- [WHAT YOU WILL DO]: Your response should contain every record below, copied exactly.

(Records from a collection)
========

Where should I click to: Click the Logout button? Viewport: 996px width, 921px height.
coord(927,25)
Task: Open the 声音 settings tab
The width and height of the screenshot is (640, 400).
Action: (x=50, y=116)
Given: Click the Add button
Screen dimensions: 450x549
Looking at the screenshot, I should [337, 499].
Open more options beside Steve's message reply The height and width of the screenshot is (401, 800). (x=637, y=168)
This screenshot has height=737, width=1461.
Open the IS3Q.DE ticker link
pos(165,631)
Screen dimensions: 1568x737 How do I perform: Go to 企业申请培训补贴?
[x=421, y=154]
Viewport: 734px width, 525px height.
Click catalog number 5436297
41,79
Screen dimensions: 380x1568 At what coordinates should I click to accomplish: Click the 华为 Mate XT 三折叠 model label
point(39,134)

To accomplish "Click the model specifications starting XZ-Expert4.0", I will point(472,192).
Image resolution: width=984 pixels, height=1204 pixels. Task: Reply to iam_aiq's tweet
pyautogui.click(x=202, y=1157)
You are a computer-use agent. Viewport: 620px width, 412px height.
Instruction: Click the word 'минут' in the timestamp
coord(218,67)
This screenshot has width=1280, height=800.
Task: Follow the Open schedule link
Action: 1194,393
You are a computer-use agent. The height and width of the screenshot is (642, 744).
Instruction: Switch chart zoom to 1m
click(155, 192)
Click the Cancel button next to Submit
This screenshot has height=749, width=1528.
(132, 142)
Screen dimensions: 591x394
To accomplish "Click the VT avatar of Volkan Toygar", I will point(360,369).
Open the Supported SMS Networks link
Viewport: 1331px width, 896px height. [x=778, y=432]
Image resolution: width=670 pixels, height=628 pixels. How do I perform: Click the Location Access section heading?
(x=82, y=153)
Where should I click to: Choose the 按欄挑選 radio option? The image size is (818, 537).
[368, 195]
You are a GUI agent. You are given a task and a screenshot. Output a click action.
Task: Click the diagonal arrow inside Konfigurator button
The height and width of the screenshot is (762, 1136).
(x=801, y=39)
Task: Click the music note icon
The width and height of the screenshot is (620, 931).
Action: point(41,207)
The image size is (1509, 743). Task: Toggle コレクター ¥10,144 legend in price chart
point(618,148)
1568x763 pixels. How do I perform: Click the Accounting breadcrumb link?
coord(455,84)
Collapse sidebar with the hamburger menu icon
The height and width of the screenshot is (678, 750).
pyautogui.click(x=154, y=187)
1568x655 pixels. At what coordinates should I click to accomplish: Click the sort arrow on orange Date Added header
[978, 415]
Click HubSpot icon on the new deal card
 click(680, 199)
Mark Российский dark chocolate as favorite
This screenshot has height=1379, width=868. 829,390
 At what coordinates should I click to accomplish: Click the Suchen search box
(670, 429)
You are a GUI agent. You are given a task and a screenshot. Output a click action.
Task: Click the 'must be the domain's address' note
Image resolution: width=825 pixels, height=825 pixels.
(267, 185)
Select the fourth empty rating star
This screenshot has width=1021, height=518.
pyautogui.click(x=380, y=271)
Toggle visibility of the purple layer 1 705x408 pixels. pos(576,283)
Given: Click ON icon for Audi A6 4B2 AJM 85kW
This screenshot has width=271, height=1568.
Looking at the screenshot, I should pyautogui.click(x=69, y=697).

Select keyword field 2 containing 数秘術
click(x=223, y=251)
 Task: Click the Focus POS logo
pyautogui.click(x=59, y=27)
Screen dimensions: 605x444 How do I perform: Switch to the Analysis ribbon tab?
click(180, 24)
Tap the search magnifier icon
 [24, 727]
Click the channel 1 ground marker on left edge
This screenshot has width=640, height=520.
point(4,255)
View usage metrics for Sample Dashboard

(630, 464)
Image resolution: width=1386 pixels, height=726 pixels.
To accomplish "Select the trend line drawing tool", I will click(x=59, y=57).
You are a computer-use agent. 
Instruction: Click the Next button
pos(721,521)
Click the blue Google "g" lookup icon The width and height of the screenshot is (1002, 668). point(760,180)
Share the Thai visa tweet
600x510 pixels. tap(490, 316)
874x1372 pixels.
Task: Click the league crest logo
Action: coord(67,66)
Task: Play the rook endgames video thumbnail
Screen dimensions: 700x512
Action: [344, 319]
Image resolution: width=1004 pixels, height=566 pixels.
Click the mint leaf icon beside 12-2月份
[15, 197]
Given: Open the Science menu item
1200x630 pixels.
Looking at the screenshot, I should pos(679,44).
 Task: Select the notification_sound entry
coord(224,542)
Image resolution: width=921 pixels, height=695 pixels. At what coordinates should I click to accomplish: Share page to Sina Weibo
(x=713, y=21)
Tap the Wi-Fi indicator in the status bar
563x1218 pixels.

========

- [ANSWER BELOW]:
Where should I click to: Click the Logout button? Viewport: 996px width, 921px height.
coord(927,25)
Task: Open the 声音 settings tab
The width and height of the screenshot is (640, 400).
Action: (x=50, y=116)
Given: Click the Add button
Screen dimensions: 450x549
Looking at the screenshot, I should [337, 499].
Open more options beside Steve's message reply The height and width of the screenshot is (401, 800). (x=637, y=168)
This screenshot has height=737, width=1461.
Open the IS3Q.DE ticker link
pos(165,631)
Screen dimensions: 1568x737 How do I perform: Go to 企业申请培训补贴?
[x=421, y=154]
Viewport: 734px width, 525px height.
Click catalog number 5436297
41,79
Screen dimensions: 380x1568 At what coordinates should I click to accomplish: Click the 华为 Mate XT 三折叠 model label
point(39,134)

To accomplish "Click the model specifications starting XZ-Expert4.0", I will point(472,192).
Image resolution: width=984 pixels, height=1204 pixels. Task: Reply to iam_aiq's tweet
pyautogui.click(x=202, y=1157)
You are a computer-use agent. Viewport: 620px width, 412px height.
Instruction: Click the word 'минут' in the timestamp
coord(218,67)
This screenshot has width=1280, height=800.
Task: Follow the Open schedule link
Action: 1194,393
You are a computer-use agent. The height and width of the screenshot is (642, 744).
Instruction: Switch chart zoom to 1m
click(155, 192)
Click the Cancel button next to Submit
This screenshot has height=749, width=1528.
(132, 142)
Screen dimensions: 591x394
To accomplish "Click the VT avatar of Volkan Toygar", I will point(360,369).
Open the Supported SMS Networks link
Viewport: 1331px width, 896px height. [x=778, y=432]
Image resolution: width=670 pixels, height=628 pixels. How do I perform: Click the Location Access section heading?
(x=82, y=153)
Where should I click to: Choose the 按欄挑選 radio option? The image size is (818, 537).
[368, 195]
You are a GUI agent. You are given a task and a screenshot. Output a click action.
Task: Click the diagonal arrow inside Konfigurator button
The height and width of the screenshot is (762, 1136).
(x=801, y=39)
Task: Click the music note icon
The width and height of the screenshot is (620, 931).
Action: point(41,207)
The image size is (1509, 743). Task: Toggle コレクター ¥10,144 legend in price chart
point(618,148)
1568x763 pixels. How do I perform: Click the Accounting breadcrumb link?
coord(455,84)
Collapse sidebar with the hamburger menu icon
The height and width of the screenshot is (678, 750).
pyautogui.click(x=154, y=187)
1568x655 pixels. At what coordinates should I click to accomplish: Click the sort arrow on orange Date Added header
[978, 415]
Click HubSpot icon on the new deal card
 click(680, 199)
Mark Российский dark chocolate as favorite
This screenshot has height=1379, width=868. 829,390
 At what coordinates should I click to accomplish: Click the Suchen search box
(670, 429)
You are a GUI agent. You are given a task and a screenshot. Output a click action.
Task: Click the 'must be the domain's address' note
Image resolution: width=825 pixels, height=825 pixels.
(267, 185)
Select the fourth empty rating star
This screenshot has width=1021, height=518.
pyautogui.click(x=380, y=271)
Toggle visibility of the purple layer 1 705x408 pixels. pos(576,283)
Given: Click ON icon for Audi A6 4B2 AJM 85kW
This screenshot has width=271, height=1568.
Looking at the screenshot, I should pyautogui.click(x=69, y=697).

Select keyword field 2 containing 数秘術
click(x=223, y=251)
 Task: Click the Focus POS logo
pyautogui.click(x=59, y=27)
Screen dimensions: 605x444 How do I perform: Switch to the Analysis ribbon tab?
click(180, 24)
Tap the search magnifier icon
 [24, 727]
Click the channel 1 ground marker on left edge
This screenshot has width=640, height=520.
point(4,255)
View usage metrics for Sample Dashboard

(630, 464)
Image resolution: width=1386 pixels, height=726 pixels.
To accomplish "Select the trend line drawing tool", I will click(x=59, y=57).
You are a computer-use agent. 
Instruction: Click the Next button
pos(721,521)
Click the blue Google "g" lookup icon The width and height of the screenshot is (1002, 668). point(760,180)
Share the Thai visa tweet
600x510 pixels. tap(490, 316)
874x1372 pixels.
Task: Click the league crest logo
Action: coord(67,66)
Task: Play the rook endgames video thumbnail
Screen dimensions: 700x512
Action: [344, 319]
Image resolution: width=1004 pixels, height=566 pixels.
Click the mint leaf icon beside 12-2月份
[15, 197]
Given: Open the Science menu item
1200x630 pixels.
Looking at the screenshot, I should pos(679,44).
 Task: Select the notification_sound entry
coord(224,542)
Image resolution: width=921 pixels, height=695 pixels. At what coordinates should I click to accomplish: Share page to Sina Weibo
(x=713, y=21)
Tap the Wi-Fi indicator in the status bar
563x1218 pixels.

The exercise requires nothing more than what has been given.